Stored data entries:
--------

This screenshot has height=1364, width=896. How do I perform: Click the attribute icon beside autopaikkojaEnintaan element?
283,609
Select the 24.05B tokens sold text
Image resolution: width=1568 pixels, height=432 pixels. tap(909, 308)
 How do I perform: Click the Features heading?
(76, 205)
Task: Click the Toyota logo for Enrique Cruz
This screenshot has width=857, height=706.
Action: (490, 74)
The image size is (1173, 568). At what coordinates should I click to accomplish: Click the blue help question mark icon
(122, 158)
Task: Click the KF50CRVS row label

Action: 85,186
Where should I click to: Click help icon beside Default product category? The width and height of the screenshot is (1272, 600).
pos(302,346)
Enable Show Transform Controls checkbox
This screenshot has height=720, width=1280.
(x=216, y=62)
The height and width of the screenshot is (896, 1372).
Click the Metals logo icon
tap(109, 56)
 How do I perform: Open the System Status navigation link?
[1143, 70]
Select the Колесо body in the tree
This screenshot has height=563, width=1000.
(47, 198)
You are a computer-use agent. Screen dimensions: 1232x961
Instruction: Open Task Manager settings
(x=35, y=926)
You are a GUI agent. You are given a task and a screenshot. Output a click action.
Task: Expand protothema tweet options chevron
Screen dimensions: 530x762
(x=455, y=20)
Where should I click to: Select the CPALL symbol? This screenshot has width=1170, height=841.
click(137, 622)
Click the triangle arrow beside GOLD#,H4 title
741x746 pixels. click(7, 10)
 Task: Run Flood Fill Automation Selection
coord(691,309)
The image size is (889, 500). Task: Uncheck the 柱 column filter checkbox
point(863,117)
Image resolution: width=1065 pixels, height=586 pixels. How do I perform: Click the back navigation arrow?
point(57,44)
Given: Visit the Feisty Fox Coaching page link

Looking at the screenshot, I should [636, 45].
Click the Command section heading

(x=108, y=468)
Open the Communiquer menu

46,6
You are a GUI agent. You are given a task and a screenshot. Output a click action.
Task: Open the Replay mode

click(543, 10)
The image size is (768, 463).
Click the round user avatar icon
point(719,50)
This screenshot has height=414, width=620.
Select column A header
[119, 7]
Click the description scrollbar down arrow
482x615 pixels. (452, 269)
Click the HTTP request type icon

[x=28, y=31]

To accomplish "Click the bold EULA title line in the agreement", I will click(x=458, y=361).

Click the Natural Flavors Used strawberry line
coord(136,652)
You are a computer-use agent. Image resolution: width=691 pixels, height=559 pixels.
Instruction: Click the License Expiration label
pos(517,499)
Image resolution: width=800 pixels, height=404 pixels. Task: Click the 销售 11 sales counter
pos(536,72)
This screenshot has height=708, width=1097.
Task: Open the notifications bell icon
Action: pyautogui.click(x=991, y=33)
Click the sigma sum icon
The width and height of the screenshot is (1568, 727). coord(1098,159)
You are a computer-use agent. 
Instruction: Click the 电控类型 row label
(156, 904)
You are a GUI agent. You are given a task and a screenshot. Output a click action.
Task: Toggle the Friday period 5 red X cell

--------

_GOAL OF THE EXERCISE_
Copy, exactly and only, the lines above that begin with the one containing "Select the 24.05B tokens sold text" and finish with the one containing "Task: Click the Toyota logo for Enrique Cruz".

_SOLUTION_
Select the 24.05B tokens sold text
Image resolution: width=1568 pixels, height=432 pixels. tap(909, 308)
 How do I perform: Click the Features heading?
(76, 205)
Task: Click the Toyota logo for Enrique Cruz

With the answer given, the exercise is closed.